Political journalist, Mark Joseph Stern from Slate has stated that Muslims from these countries hoping to make their way into the U.S. without a visa would have a good case if they wanted to challenge the ban as unconstitutional before the courts. If they have a strong legal case, one must ask: why is there a ban in the first place? Well, there is, of course, an answer to that, but it is one that leaves doubts where there should be answers.

Jerrold Nadler, U.S. Representative for New York’s 10th congressional district, stated in an interview with CNN, “The various people who have, in fact, committed terrorist acts in this country, from 9/11 on, none of them came from any of the seven countries that are the subject of the president’s executive order.” In fact, your chance of being killed by a refugee terrorist in the U. S. is one in 3.64 billion. The chance of being killed in a terrorist attack by illegal immigrants, another group of people Trump claims that he is “protecting” us from, is one in 10.9 billion. According to Politifact, a political fact-checking website, “Not a single refugee, Syrian or otherwise, has been implicated in a terrorist attack since the Refugee Act of 1980 set up systematic procedures for accepting refugees into the United States…” Additionally, Alex Nowrasteh, an immigration expert at the libertarian Cato Institute, showed The Atlantic, an online news site, a list he had compiled of foreign-born persons who committed or attempted to commit a terrorist attack, including their country of origin and how many people they killed. Saudi Arabia and Egypt are at the top of that list, and yet aren’t included in the ban, possibly because Saudi Arabia is such an important economic partner of the U.S. Syrian refugees have never even attempted a terrorist attack, yet Syria is included in the ban. I’m not at all trying to say that Egyptian and Saudi Arabian citizens should be banned from the U.S., just trying to call into question Trump’s motive behind the ban on the specific nations he targeted.

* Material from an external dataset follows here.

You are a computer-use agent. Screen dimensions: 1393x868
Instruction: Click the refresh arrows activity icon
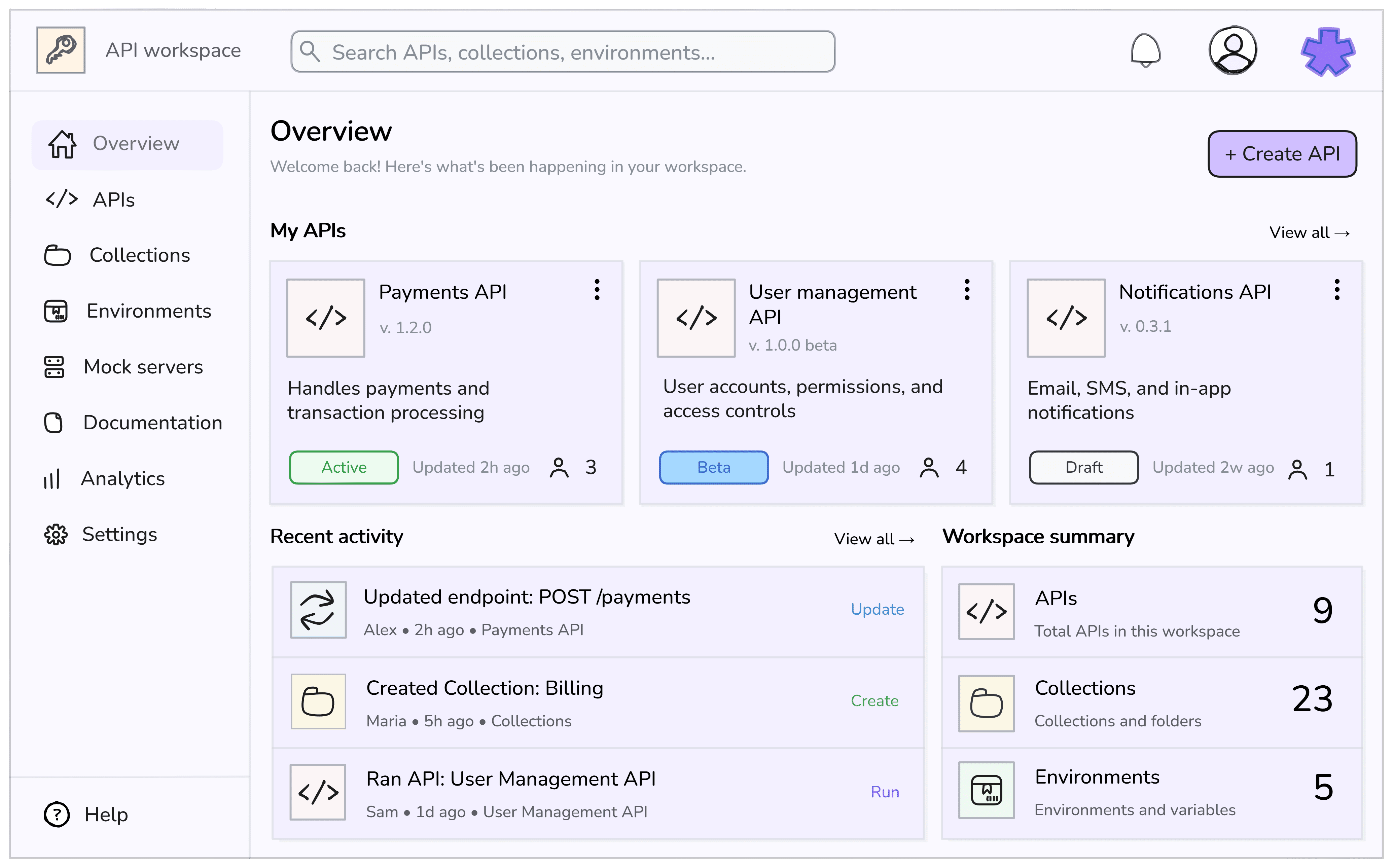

George Washington, once said, “Observe good faith and justice towards all Nations. Cultivate peace and harmony with all.” As we can clearly see, Trump’s claim of issuing the ban to protect America, and to help it, may be covering up simple bigotry. And, as stated before, the Constitution prevents the government from doing anything disrespectful to religion of any sort. Trump’s hate towards helpless refugees and immigrants is puzzling and lacking a real reason. F.D.R. himself, a former president of the U.S.A. and one of the most well-loved, stated, “Remember, remember always, that all of us, you and I especially, are descended from immigrants and revolutionists.”

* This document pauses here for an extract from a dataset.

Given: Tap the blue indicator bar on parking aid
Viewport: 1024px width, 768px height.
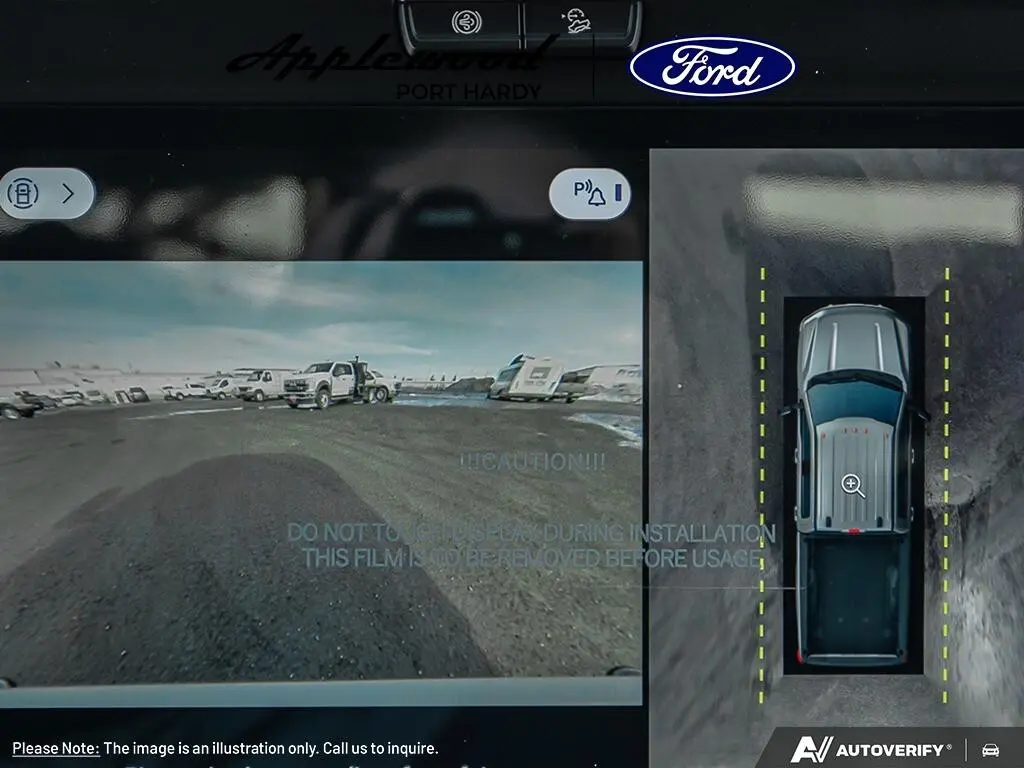Looking at the screenshot, I should (x=618, y=193).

In this article, I have made several logical claims as to why this ban goes against the very fabric of our flag. Now I would like to leave you with my last argument, this one based not on research but on empathy. Hopefully all of you have seen at least a few photos or read something about the Syrian refugees and the difficult, hand-to-mouth lifestyle they lead. What perturbs me most about this disturbing ban is the hardness of heart it displayed. At such a tumultuous time in our world’s history, we must remember that we are all human no matter the color of our skin, our language, or our religion, and that borders between countries shouldn’t separate us, nor cut off our love and ability to feel. This we must keep in mind, even when it seems the rest of the world has forgotten. I leave you with the words of Emma Lazarus, expressed in the famous poem she wrote for the Statue of Liberty, which you can now view on a plaque inside of it. I believe these words symbolize what once was, and hopefully will come to be again, America’s attitude towards foreigners. “Give me your tired, your poor/ Your huddled masses yearning to breathe free/ The wretched refuse of your teeming shore/ Send these, the homeless, tempest-tossed, to me/ I lift my lamp beside the golden door.”